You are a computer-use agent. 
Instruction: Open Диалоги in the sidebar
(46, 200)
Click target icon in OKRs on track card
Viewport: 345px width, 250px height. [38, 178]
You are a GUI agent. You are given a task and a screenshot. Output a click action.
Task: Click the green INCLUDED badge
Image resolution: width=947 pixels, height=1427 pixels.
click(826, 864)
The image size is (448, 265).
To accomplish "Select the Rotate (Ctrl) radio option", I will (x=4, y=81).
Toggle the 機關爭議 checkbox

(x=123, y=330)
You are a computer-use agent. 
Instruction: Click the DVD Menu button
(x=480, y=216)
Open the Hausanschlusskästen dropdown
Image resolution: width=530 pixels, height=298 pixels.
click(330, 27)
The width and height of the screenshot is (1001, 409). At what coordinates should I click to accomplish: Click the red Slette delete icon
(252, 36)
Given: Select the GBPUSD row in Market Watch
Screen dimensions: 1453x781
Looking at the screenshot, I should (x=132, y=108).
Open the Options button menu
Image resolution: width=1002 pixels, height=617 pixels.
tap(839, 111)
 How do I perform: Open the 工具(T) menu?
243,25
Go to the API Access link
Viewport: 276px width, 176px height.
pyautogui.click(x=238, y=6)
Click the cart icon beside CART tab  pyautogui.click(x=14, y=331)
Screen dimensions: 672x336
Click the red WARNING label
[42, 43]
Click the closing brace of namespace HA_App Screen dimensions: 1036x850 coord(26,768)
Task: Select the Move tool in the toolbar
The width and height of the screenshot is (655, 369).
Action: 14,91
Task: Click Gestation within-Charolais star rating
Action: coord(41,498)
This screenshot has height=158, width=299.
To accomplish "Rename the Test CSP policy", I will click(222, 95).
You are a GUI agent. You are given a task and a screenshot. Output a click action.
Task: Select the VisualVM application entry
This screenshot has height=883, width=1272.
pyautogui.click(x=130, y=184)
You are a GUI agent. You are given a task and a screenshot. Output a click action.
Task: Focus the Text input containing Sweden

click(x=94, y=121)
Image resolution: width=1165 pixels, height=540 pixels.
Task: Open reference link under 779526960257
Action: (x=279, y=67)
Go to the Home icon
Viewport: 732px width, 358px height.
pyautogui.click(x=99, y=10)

***

** WHAT IS BEING ASKED **
Your reply must be one number: how many lines of the material hold the string "Select".

** RESPONSE AREA **
4